Copy all lines in the data that contain the string "computer".

#### MATERIALS PROVIDED
·····

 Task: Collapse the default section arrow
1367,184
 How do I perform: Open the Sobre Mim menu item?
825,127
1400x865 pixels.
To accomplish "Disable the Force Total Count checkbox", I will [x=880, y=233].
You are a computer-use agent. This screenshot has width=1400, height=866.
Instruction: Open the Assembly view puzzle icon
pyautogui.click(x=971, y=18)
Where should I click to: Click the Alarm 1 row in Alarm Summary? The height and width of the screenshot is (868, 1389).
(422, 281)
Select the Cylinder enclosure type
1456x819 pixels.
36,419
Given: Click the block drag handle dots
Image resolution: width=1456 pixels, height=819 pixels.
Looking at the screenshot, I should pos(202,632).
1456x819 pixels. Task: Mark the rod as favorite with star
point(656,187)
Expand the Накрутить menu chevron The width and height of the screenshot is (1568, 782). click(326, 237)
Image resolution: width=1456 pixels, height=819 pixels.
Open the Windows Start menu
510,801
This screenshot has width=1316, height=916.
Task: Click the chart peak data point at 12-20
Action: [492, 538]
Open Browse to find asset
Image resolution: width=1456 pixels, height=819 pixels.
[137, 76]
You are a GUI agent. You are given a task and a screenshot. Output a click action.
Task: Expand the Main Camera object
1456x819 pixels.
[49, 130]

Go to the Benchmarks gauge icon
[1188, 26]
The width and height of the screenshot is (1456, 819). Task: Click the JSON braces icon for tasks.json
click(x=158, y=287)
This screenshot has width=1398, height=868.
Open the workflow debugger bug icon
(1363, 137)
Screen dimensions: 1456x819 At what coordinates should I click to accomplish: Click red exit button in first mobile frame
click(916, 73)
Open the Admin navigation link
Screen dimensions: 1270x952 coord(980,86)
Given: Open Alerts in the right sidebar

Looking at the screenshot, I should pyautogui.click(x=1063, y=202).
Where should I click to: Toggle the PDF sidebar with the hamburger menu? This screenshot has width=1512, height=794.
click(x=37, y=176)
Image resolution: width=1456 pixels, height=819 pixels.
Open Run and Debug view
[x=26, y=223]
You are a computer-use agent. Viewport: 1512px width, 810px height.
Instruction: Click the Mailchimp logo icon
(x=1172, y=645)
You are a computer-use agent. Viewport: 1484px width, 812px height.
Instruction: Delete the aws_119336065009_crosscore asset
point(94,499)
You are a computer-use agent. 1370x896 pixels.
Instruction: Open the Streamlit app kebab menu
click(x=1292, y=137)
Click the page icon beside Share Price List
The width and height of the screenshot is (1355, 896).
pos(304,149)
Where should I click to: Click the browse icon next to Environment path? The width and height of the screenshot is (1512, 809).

·····

#### EXPECTED ANSWER
You are a computer-use agent. This screenshot has width=1400, height=866.
You are a computer-use agent. Viewport: 1512px width, 810px height.
You are a computer-use agent. Viewport: 1484px width, 812px height.
You are a computer-use agent. 1370x896 pixels.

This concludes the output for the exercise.